The FDA approval of Actemra for SSc-ILD was based on data from the focuSSced trial, a Phase III randomized, double-blind, placebo-controlled clinical trial of 212 adults with systemic sclerosis. Supportive information was also used from the faSScinate trial, a Phase II/III, randomized, double-blind, placebo-controlled study in patients with SSc. There was not a statistically significant effect on the primary endpoint of mRSS in the faSScinate trial.

The focuSSced trial did not meet its primary endpoint of change from baseline to week 48 in the modified Rodnan Skin Score (mRSS), which is a standard outcome measure for skin fibrosis (the scarring or hardening of the skin) in SSc. However, in the overall population of the focuSSced study, patients treated with Actemra, as compared to placebo-treated patients, were observed to have less decline from baseline to week 48 in observed forced vital capacity (FVC), a common measure of lung function that assesses how much air can be exhaled, and percent predicted forced vital capacity (ppFVC), which compares the observed FVC to that expected for a healthy person of the same age, gender, race and height. FVC results were similar in the faSScinate study.

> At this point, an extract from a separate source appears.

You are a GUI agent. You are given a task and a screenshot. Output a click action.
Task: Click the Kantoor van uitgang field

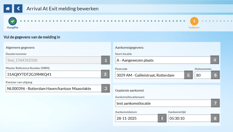[x=54, y=88]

Of the 212 patients who were randomized into the focuSSced study, 68 patients (65%) in the Actemra arm and 68 patients (64%) in the placebo arm had SSc-ILD at baseline, as confirmed by a visual read of high resolution computed tomograph (HRCT) by blinded thoracic radiologists. Post-hoc exploratory analyses were performed to evaluate the results within the subgroups of patients with and without SSc-ILD. The ppFVC and FVC results in the overall population were primarily driven by results in the SSc-ILD subgroup. In that subgroup, patients in the Actemra group had a smaller decline in mean ppFVC than patients on placebo (0.07% vs. -6.4%, mean difference 6.47%), and a smaller decline in FVC compared to placebo (mean change -14 mL vs. -255 mL, mean difference 241 mL). The mean change from baseline to week 48 in mRSS in patients receiving Actemra compared to placebo was -5.88 vs. -3.77, mean difference -2.11.

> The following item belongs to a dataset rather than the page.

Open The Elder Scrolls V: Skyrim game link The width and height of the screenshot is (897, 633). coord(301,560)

Indication 7 - for the treatment of COVID-19 in hospitalized adult patients

Approved 21/21/22

Four randomized, controlled studies evaluated Actemra for the treatment of COVID-19 in more than 5,500 hospitalized patients. Altogether, the results of these four studies (the University of Oxford-led RECOVERY trial, along with the Genentech-sponsored global trials, EMPACTA, COVACTA and REMDACTA) showed that Actemra may improve outcomes in patients receiving corticosteroids and requiring supplemental oxygen or breathing support.